Civic tech: A global movement with local impacts

par Alyssa Mesich
25 août 2015 dans Data Journalism

Over the past 10 years, the civic tech industry has worked increasingly with governments and civil societies to help deliver better information and services to citizens across the globe.

The industry’s growing influence was showcased when civic hackers from six continents met in New York in late July for the first public Code for All Summit.

Technologists demonstrated how they are creating innovative solutions to community problems – from fighting hunger in the Caribbean to responding to nuclear disaster in Japan. While most “Code for” movements work directly with governments, Code for Africa highlighted how the industry model can be used to help media organizations engage citizens and deliver news that people can use to improve their lives.

Founded by ICFJ Knight Fellow Justin Arenstein, Code for Africa is a pan-African federation of independent country-based affiliates in Ethiopia, Kenya, Nigeria, South Africa and Uganda. Its technologists build low-cost tools that can be shared among countries and adapted to meet local needs. The tools give citizens access to data that is typically hard to find, like local government spending on schools and clinics.

For example, GotToVote was developed in Kenya to help citizens register to vote and find nearby polling centers. It has since been used in Ghana, Uganda, Malawi and Zimbabwe.

The Dodgy Doctors project was developed to enable citizens to check on a doctor’s credentials. Code for Kenya partnered with The Star newspaper to build a data-driven app that gives Kenyans the ability to locate the nearest medical specialists, determine if they are in good standing, and find out if their treatments and prescriptions will be covered by health insurance.

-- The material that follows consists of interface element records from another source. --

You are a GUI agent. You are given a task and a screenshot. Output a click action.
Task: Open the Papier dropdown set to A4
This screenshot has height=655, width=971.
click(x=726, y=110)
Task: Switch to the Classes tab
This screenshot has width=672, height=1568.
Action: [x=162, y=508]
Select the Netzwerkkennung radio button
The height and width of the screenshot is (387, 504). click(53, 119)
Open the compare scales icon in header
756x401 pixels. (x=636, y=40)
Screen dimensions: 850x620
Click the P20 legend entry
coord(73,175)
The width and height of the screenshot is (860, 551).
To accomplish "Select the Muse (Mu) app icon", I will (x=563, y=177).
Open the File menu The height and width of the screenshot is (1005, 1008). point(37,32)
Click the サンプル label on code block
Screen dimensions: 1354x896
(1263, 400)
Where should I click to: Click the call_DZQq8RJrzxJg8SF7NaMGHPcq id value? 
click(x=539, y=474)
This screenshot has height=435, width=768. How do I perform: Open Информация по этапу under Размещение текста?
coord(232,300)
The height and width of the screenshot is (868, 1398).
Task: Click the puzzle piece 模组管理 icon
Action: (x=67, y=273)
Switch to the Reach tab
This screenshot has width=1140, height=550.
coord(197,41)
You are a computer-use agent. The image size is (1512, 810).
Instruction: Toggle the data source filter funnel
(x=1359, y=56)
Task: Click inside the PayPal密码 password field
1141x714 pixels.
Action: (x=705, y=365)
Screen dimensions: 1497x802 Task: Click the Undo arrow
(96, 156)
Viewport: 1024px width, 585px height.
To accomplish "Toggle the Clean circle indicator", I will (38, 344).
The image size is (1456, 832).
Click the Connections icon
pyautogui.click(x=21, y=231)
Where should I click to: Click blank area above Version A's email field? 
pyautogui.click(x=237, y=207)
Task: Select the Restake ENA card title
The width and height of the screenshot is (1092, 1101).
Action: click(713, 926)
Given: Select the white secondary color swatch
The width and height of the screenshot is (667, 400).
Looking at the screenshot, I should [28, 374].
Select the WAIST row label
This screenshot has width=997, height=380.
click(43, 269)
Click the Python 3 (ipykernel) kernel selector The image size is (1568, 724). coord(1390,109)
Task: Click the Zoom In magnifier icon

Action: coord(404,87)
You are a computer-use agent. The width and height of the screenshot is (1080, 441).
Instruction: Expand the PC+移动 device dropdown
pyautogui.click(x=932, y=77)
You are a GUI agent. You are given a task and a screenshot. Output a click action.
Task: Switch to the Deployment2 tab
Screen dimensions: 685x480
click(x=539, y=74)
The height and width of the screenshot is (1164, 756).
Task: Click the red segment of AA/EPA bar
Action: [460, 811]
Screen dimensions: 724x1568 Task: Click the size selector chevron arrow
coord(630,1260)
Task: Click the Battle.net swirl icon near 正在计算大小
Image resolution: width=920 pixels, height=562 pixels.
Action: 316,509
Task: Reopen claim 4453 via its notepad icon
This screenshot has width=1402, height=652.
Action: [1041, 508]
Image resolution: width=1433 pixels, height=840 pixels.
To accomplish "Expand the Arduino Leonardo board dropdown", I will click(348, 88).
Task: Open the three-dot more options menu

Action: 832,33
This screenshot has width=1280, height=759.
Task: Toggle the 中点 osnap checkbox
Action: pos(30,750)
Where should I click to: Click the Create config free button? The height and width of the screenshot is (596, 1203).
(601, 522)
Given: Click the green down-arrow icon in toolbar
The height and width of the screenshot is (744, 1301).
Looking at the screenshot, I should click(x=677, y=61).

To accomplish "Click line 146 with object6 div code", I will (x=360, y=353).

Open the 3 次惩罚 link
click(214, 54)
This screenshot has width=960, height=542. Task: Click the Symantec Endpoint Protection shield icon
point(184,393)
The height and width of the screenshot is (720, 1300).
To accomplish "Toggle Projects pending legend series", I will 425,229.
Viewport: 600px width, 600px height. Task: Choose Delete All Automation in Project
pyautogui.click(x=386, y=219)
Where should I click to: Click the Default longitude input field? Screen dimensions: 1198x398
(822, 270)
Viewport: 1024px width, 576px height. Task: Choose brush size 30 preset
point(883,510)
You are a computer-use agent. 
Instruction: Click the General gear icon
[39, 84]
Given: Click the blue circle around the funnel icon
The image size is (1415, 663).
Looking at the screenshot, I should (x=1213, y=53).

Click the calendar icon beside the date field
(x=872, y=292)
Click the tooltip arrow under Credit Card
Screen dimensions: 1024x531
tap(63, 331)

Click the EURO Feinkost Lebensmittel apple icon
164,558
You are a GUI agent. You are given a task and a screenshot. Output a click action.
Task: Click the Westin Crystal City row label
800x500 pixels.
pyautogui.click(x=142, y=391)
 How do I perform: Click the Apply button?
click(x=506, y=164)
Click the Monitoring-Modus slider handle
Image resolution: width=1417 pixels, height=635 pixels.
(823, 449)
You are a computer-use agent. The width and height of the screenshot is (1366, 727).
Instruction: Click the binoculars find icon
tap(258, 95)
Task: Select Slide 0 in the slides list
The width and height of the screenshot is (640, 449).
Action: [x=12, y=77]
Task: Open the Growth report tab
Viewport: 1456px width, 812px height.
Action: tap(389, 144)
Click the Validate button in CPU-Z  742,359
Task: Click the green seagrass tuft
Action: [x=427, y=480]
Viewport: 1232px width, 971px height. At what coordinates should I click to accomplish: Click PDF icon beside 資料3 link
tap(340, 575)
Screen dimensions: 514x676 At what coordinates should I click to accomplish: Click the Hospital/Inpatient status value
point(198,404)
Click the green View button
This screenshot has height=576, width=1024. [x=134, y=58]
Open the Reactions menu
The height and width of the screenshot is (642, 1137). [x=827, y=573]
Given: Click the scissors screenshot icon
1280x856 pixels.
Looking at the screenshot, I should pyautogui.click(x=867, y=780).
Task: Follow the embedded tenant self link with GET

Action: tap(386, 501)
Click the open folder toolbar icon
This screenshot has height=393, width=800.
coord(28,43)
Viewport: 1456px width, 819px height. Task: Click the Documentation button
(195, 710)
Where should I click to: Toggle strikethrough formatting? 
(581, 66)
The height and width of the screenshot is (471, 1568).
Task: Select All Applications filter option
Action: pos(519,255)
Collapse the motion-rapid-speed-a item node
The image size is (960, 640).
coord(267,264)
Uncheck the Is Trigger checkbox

The information is automatically updated, using data from the Kenya Medical Practitioners and Dentists Board (KMPDB). To make doubly sure that all records are up to date, The Star created a feedback mechanism that allows doctors to correct or update their own records, with the new data being fed back to KMPDB.

Code for South Africa worked with News24, a major South African media group, to create Living Wage, an interactive tool that lets South Africans find out if they are paying their domestic workers a suitable wage. The resulting stories and public reaction have shed light on the salaries of domestic workers who make up 6 percent of the country’s working population.

The summit and the range of reusable open-source civic tech projects demonstrate how the “Code for” movement has become a global phenomenon with impacts that reach down to the local level, fostering government transparency, improving the quality of news and helping citizens to live better lives.